Therapeutic rationale of DKK-1 protein-enriched blood derived product in OA affected joints
Current strategy in OA therapies focuses on blocking the overactive canonical Wnt signaling pathway in the synovial joint tissues at the molecular level. There are numbers of known chemical inhibitors, but DKK-1 is one of the most potent and, what is important, it is endogenously produced Wnt signaling pathway inhibitor.
When DKK-1 protein binds to the Wnt signaling pathway receptor it blocks the specific binding site of the Wnt ligand protein, preventing further pathway activation. This leads to β-catenin degradation complex activation and further β-catenin molecules degradation. Lack of β-catenin proteins in cell cytoplasm prevents the transcription mechanism activation and the factors responsible for OA progression cannot be produced by the chondrocytes or synovial like fibroblasts4.

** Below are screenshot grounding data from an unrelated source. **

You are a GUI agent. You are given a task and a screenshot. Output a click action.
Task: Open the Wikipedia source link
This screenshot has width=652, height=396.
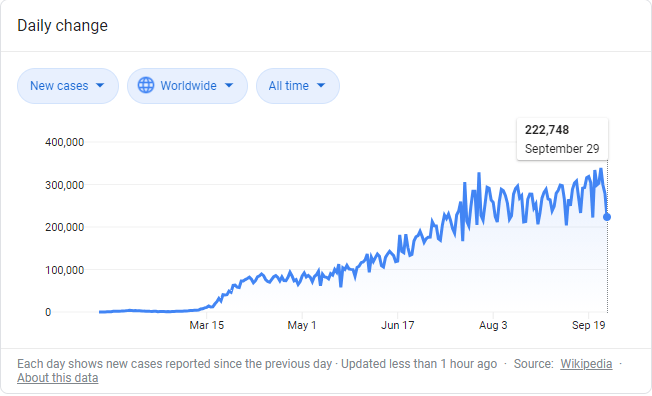[586, 364]
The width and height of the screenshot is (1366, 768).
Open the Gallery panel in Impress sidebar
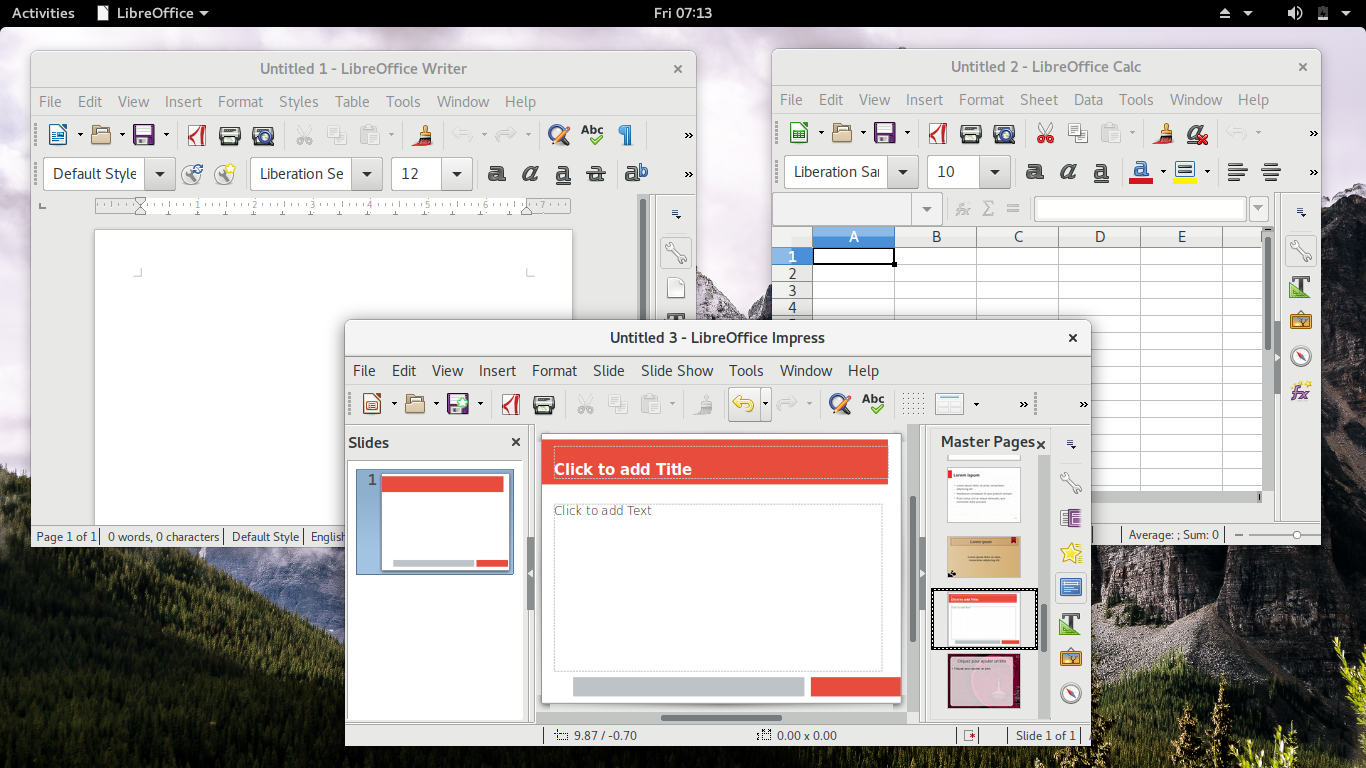coord(1070,658)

Interestingly, PLTs are known, rich source of DKK-1 protein. When properly activated and stimulated, platelets can secrete increased amounts of this natural inhibitor. Thus, activated autologous blood-derived products, after the separation and concentration can provide an abundance of Wnt signaling pathway inhibitor. Further intra-articular administration of this can lead to the reduction of the degradation of articular cartilage and diminishing of the joint inflammation5.
Intra-articular Injection of the product obtained by the Wint™ kit is a highly recommendable therapy for joint associated pathologies. Based on the literature and experience, the therapy which uses autologous blood-derived product enriched with DKK-1 protein was estimated as an therapeutically effective against OA symptoms6.

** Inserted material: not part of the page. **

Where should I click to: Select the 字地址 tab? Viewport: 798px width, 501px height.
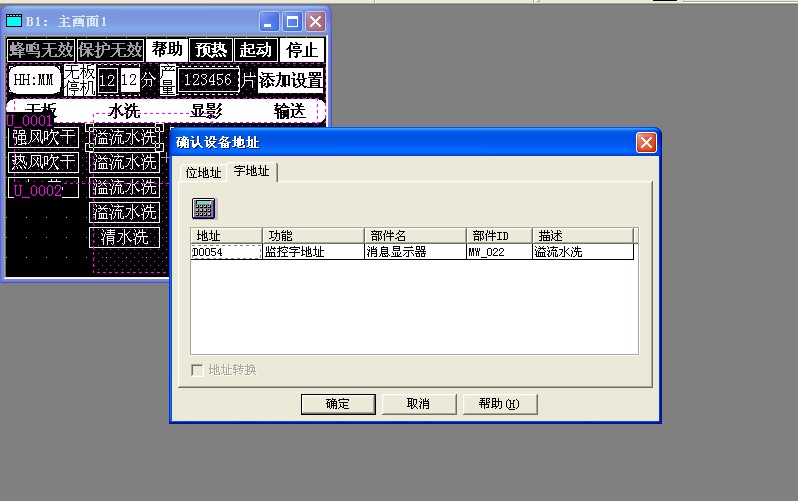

Supporting evidences for the validity of Wnt signaling pathway inhibition by DKK-1 in OA:
- In OA patients a decreased levels of DKK-1 in plasma and synovial fluid are observed7
- It has been shown that the level of DKK-1 protein highly is related to the stage of the osteoarthritis → the higher stage of the disease, the lower concentration of DKK-1 in the patient’s plasma7
- Increased production of DKK-1 in synovial cells, chondrocytes and osteoblasts protects the articular cartilage from degradation and diminishes the progression of OA7,4
- Yamagami T, Molotkov A, Zhou CJ. Canonical Wnt signaling activity during synovial joint development. J Mol Hist. 2009;40(4):311-316. doi:10.1007/s10735-009-9242-1
- Van Den Bosch MH, Blom AB, Sloetjes AW, et al. Induction of Canonical Wnt Signaling by Synovial Overexpression of Selected Wnts Leads to Protease Activity and Early Osteoarthritis-Like Cartilage Damage. The American Journal of Pathology. 2015;185(7):1970-1980. doi:10.1016/j.ajpath.2015.03.013
- Corr M. Wnt–β-catenin signaling in the pathogenesis of osteoarthritis. Nat Rev Rheumatol. 2008;4(10):550-556. doi:10.1038/ncprheum0904
- Wang Y, Fan X, Xing L, Tian F. Wnt signaling: a promising target for osteoarthritis therapy. Cell Commun Signal. 2019;17(1):97. doi:10.1186/s12964-019-0411-x
- Ueland T, Otterdal K, Lekva T, et al. Dickkopf-1 Enhances Inflammatory Interaction Between Platelets and Endothelial Cells and Shows Increased Expression in Atherosclerosis. ATVB. 2009;29(8):1228-1234. doi:10.1161/ATVBAHA.109.189761
- Pérez‐García S, Carrión M, Villanueva‐Romero R, et al. Wnt and RUNX2 mediate cartilage breakdown by osteoarthritis synovial fibroblast‐derived ADAMTS‐7 and ‐12. J Cell Mol Med. 2019;23(6):3974-3983. doi:10.1111/jcmm.14283
- Honsawek S, Tanavalee A, Yuktanandana P, Ngarmukos S, Saetan N, Tantavisut S. Dickkopf-1 (Dkk-1) in plasma and synovial fluid is inversely correlated with radiographic severity of knee osteoarthritis patients. BMC Musculoskelet Disord. 2010 Nov 10;11:257.